The Federal Government on Wednesday challenged the Forum of Laureates of the Nigerian National Order of Merit (NNOM) to use their wealth of knowledge to improve the nation's education sector.
Sen. Anyim Pius Anyim, the Secretary to the Government of the Federation (SGF) made the call at the opening of a two-day session organised by NNOM in Abuja.
Represented by Dr Henry Akpan, the Permanent Secretary, Special Duties in the SGF's office, also called on them to come up with solutions that would tackle the brain drain in the education sector.
He also called on them to come up with solutions that would tackle the challenges in the economy.
Speaking earlier, Prof.
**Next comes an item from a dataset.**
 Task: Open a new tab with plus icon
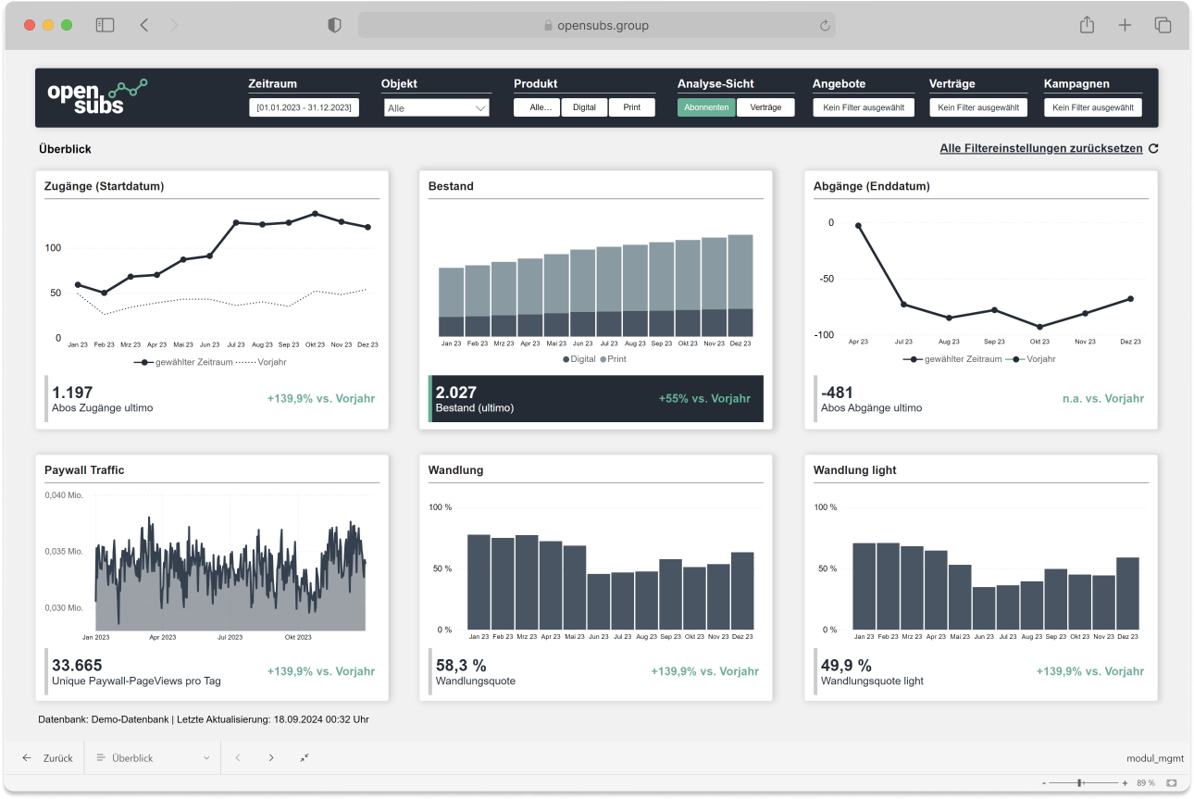pyautogui.click(x=1125, y=25)
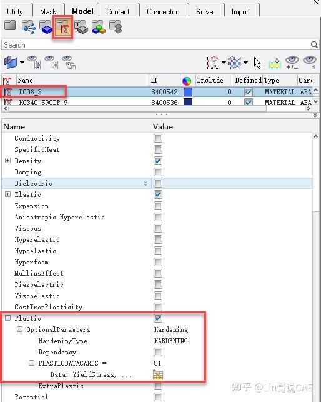Viewport: 321px width, 402px height.
Task: Select the Assembly hierarchy view icon
Action: 29,27
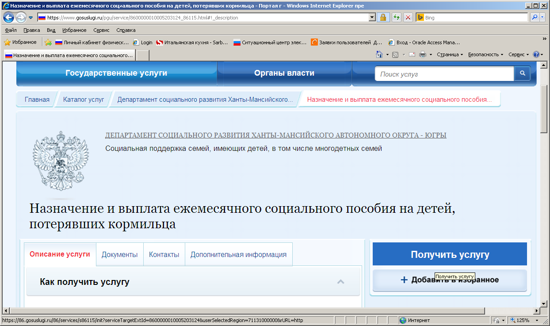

Ladipo Banjo, a member of the forum, called on the Federal Government to provide adequate training for primary school teachers in order to restore the dignity of the profession.
Banjo, an educationist, was on Dec. 3 honoured with the prestigious NNOM award by President Goodluck Jonathan.
He said: "the reports we have are that many if not most of the teachers in primary schools are barely literate and are hardly fitting as role models for the children.
"The country needs qualified and standard primary teachers with good manners because children are very sensitive.
"If we expect students to behave in a cultured manner at the secondary and tertiary level, the right habits have to be inculcated in the children from the very beginning of their school experience," he said.
Banjo said that more attention should be paid by providing conducive learning conditions in primary schools.
He called for the provision of a hygienic environment, maintaining of toilet facilities, furniture and audio-visual gadgets and adequate grounds for recreation.
According to him, it has truly been observed that language incompetence lies at the root of much of the wastage in the country educational system.
"The ideal medium of instruction at the primary schools is the learner's mother tongue but this is hardly possible in a multilingual country like Nigeria in which most of the languages have not been appropriately developed."